• Short exercise:
Repeat the lines below word for word, without changing anything.

• Recorded data:
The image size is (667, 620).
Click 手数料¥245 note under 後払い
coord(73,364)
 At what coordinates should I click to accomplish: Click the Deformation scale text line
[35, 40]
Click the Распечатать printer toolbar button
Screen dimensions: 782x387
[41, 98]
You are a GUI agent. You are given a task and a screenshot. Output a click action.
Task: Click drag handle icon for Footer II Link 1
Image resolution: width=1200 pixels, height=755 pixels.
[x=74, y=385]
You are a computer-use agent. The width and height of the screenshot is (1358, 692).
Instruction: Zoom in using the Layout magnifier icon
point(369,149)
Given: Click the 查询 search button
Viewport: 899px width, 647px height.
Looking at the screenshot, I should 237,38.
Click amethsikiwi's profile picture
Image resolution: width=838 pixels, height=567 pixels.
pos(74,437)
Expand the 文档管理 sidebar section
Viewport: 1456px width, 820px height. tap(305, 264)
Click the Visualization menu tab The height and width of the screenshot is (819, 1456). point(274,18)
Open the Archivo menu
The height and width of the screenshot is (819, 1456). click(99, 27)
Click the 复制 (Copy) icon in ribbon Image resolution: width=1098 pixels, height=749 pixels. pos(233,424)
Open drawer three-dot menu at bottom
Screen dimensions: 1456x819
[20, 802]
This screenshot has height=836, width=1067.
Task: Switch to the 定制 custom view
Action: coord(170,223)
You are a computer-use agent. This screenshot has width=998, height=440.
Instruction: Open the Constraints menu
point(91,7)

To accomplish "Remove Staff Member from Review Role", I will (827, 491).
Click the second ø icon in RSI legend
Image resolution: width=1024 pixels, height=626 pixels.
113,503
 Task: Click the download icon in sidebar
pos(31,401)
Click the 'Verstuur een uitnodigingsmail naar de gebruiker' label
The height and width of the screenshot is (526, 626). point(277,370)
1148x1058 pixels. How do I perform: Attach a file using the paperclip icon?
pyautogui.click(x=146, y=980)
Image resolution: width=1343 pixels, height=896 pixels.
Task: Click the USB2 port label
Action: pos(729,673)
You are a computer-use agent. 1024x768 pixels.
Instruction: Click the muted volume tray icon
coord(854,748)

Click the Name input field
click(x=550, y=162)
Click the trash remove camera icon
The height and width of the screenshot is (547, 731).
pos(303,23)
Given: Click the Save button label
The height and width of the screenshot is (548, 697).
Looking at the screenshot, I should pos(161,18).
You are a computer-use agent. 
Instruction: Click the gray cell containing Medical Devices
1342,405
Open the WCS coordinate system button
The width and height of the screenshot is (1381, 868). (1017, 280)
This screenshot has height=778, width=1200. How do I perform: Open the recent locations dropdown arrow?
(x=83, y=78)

• Answer to the problem:
The image size is (667, 620).
Click 手数料¥245 note under 後払い
coord(73,364)
 At what coordinates should I click to accomplish: Click the Deformation scale text line
[35, 40]
Click the Распечатать printer toolbar button
Screen dimensions: 782x387
[41, 98]
You are a GUI agent. You are given a task and a screenshot. Output a click action.
Task: Click drag handle icon for Footer II Link 1
Image resolution: width=1200 pixels, height=755 pixels.
[x=74, y=385]
You are a computer-use agent. The width and height of the screenshot is (1358, 692).
Instruction: Zoom in using the Layout magnifier icon
point(369,149)
Given: Click the 查询 search button
Viewport: 899px width, 647px height.
Looking at the screenshot, I should 237,38.
Click amethsikiwi's profile picture
Image resolution: width=838 pixels, height=567 pixels.
pos(74,437)
Expand the 文档管理 sidebar section
Viewport: 1456px width, 820px height. tap(305, 264)
Click the Visualization menu tab The height and width of the screenshot is (819, 1456). point(274,18)
Open the Archivo menu
The height and width of the screenshot is (819, 1456). click(99, 27)
Click the 复制 (Copy) icon in ribbon Image resolution: width=1098 pixels, height=749 pixels. pos(233,424)
Open drawer three-dot menu at bottom
Screen dimensions: 1456x819
[20, 802]
This screenshot has height=836, width=1067.
Task: Switch to the 定制 custom view
Action: coord(170,223)
You are a computer-use agent. This screenshot has width=998, height=440.
Instruction: Open the Constraints menu
point(91,7)

To accomplish "Remove Staff Member from Review Role", I will (827, 491).
Click the second ø icon in RSI legend
Image resolution: width=1024 pixels, height=626 pixels.
113,503
 Task: Click the download icon in sidebar
pos(31,401)
Click the 'Verstuur een uitnodigingsmail naar de gebruiker' label
The height and width of the screenshot is (526, 626). point(277,370)
1148x1058 pixels. How do I perform: Attach a file using the paperclip icon?
pyautogui.click(x=146, y=980)
Image resolution: width=1343 pixels, height=896 pixels.
Task: Click the USB2 port label
Action: pos(729,673)
You are a computer-use agent. 1024x768 pixels.
Instruction: Click the muted volume tray icon
coord(854,748)

Click the Name input field
click(x=550, y=162)
Click the trash remove camera icon
The height and width of the screenshot is (547, 731).
pos(303,23)
Given: Click the Save button label
The height and width of the screenshot is (548, 697).
Looking at the screenshot, I should pos(161,18).
You are a computer-use agent. 
Instruction: Click the gray cell containing Medical Devices
1342,405
Open the WCS coordinate system button
The width and height of the screenshot is (1381, 868). (1017, 280)
This screenshot has height=778, width=1200. How do I perform: Open the recent locations dropdown arrow?
(x=83, y=78)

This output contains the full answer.